I have some applications to get out and more writing to do. So little, in all reality, and yet I am constantly overwhelmed. I suppose I've just had a lot on my mind lately.
A lot.
Thursday, February 17, 2011
Journal excerpt. Nov 13. 2010.
One day I'll own a brand new Honda. And I'll finally know what it feels like to drive a NEW vehicle. I'll not have to worry about my car falling apart once or more per year.
One day I'll go into a book store and see a book on the shelf that reads "By Jamie Young" (or whatever pseudonym I so choose) and I will smile and touch the cover proudly.
One day I'll have stamps in my passport. Multiples. I'll go to Tokyo and Paris and Istanbul...I'll go anywhere and everywhere. Whenever I want.
One day I'll have a photography show at a studio in New York. And people will be huddled around my blackandwhites gushing over the perfection and emotion and beauty that I caught on film in that fleeting moment.
One day I'll buy my parents ridiculously expensive gifts JUST BECAUSE [but mostly because they deserve such]. Like a car or a house in Denver (they say they always wanted to live there) or even plane tickets to some exotic island for some romantic getaway.
One day I'll be the editor of a publication.
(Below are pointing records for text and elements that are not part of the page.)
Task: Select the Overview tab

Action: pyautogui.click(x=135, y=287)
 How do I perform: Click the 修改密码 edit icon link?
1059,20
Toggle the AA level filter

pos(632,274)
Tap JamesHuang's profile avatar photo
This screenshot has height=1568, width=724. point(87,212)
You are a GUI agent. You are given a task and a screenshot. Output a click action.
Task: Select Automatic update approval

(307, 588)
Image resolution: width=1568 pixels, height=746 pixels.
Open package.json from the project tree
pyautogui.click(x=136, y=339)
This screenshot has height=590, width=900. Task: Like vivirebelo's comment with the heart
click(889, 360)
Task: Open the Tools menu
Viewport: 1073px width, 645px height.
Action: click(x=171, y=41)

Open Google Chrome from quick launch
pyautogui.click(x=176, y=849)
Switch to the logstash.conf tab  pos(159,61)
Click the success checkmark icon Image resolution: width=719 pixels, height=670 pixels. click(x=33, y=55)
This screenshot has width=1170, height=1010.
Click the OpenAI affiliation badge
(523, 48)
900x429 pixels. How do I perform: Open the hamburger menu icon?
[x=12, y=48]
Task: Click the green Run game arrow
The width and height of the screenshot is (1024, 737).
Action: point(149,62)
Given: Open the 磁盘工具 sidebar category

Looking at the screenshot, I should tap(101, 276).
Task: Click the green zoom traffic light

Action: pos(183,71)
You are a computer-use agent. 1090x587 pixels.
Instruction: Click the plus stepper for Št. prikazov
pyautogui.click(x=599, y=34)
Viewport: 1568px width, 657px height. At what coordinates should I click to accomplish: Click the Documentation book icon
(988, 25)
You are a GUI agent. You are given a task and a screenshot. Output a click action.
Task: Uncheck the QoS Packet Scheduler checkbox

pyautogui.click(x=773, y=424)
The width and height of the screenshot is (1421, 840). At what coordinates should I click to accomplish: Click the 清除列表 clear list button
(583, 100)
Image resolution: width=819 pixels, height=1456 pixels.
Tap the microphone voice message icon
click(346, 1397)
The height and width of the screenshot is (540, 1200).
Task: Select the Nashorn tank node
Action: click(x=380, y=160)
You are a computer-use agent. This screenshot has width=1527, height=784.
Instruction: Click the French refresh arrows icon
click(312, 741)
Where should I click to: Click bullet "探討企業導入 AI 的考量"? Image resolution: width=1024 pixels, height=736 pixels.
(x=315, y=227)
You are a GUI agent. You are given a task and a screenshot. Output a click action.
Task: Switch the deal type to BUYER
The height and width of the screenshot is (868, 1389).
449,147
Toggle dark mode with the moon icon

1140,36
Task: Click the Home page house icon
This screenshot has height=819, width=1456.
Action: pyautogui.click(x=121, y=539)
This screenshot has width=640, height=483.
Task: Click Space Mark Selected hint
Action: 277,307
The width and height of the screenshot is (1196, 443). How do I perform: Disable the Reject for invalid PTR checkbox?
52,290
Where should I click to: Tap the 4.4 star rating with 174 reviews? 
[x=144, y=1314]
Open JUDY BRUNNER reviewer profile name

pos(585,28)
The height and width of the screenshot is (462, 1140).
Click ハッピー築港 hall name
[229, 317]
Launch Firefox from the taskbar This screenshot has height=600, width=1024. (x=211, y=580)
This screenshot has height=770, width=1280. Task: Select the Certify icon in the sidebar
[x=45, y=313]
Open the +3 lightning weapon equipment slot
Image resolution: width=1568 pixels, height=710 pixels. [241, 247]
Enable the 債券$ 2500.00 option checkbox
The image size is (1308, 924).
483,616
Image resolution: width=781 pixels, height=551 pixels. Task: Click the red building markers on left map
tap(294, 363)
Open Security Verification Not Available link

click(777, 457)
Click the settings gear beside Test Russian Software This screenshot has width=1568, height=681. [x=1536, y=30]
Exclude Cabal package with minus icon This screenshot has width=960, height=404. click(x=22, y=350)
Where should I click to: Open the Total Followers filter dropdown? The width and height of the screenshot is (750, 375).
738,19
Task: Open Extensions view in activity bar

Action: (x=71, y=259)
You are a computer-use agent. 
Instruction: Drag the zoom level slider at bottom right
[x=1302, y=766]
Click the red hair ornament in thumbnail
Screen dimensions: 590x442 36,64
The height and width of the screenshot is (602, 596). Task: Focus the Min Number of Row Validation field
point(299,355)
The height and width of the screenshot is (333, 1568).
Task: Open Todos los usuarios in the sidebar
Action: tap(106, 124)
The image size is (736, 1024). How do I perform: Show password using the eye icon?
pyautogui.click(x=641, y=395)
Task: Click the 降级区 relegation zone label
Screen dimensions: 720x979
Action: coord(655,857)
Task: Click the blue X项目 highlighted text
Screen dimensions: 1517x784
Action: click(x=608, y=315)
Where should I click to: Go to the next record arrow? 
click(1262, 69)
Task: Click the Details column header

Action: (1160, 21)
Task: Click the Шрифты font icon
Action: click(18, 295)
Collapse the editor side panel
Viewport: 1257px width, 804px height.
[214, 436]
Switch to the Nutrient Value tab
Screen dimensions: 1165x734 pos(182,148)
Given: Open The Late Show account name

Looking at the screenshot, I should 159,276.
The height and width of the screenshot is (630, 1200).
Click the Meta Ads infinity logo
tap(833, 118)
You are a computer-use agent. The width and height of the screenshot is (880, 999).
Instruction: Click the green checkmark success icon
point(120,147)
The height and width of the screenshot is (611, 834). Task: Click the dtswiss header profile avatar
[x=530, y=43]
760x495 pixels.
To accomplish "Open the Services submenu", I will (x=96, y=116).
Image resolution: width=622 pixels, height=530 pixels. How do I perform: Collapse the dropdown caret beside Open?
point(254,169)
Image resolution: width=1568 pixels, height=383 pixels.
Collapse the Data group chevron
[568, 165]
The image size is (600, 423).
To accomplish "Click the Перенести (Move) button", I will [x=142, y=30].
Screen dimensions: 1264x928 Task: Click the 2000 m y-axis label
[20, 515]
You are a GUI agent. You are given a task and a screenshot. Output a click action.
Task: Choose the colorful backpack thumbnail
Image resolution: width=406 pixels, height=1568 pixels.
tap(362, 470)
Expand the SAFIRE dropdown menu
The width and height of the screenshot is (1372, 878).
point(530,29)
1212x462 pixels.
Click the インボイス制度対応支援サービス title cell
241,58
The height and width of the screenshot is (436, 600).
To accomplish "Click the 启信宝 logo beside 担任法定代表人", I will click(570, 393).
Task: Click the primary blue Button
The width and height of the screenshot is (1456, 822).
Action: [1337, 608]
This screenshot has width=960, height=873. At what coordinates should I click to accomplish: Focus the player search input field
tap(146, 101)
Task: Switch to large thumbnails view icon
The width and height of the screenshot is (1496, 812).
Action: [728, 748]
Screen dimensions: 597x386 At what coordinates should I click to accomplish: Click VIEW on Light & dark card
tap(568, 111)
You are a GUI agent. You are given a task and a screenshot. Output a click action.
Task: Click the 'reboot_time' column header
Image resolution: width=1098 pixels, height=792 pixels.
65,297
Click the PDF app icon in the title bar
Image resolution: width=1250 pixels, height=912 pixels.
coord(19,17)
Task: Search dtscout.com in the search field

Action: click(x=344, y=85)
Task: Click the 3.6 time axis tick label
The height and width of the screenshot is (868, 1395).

Something amazing, but probably small.
One day I'll spend an entire summer on a beach. Any beach. A beautiful beach. And all I'll do is catch rays, drink super girly alcoholic beverages, and write [more].
One day...I'll be my own boss. I'll have the world at my fingertips. I'll be standing on my own two feet with the biggest smile on my face and I'll remember that I called it.
Thursday, November 25, 2010
That wasn't me...was it?
I'm reading old journal entries from 2006.
What a terrible year. What a horrible existence.
It's so strange to read about my life then, to think about my life then. It's honestly just like I've put all of that past completely out of my memory bank. So much so, in fact, that it's like none of that ever happened.
Like, honestly. If I ever actually get to thinking about all of...that...it's like I'm remembering someone else's life, someone else's miserable past. Have you ever experienced this? Blocking out memories, people, events to the point of them seeming...surreal? To the point of it seeming like it never actually happened?
This is how it is for me.
Who was I then? I guess I was still figuring it out. Hell, I'm still figuring it out. Who am I now? I guess, comparatively, I am "happier", but with certain emotions and feelings being as they are, now, it's truly hard to say whether or not I am happy in general.
I want my happy.
Give it.
Thursday, November 4, 2010
Untitled
I miss you. The way you make me feel. The way you motivate me from deep within yourself. That look of completion in incompletion. That great taste of power I receive from accomplishing you: I lap up the wisdom and the knowledge and the strength from your bowl of creative expression and hope that one day I will fill the bowl on my own. Among your columns and rows and letters and words…I am whole. I am finally final.
I miss you, writing. I miss our good times.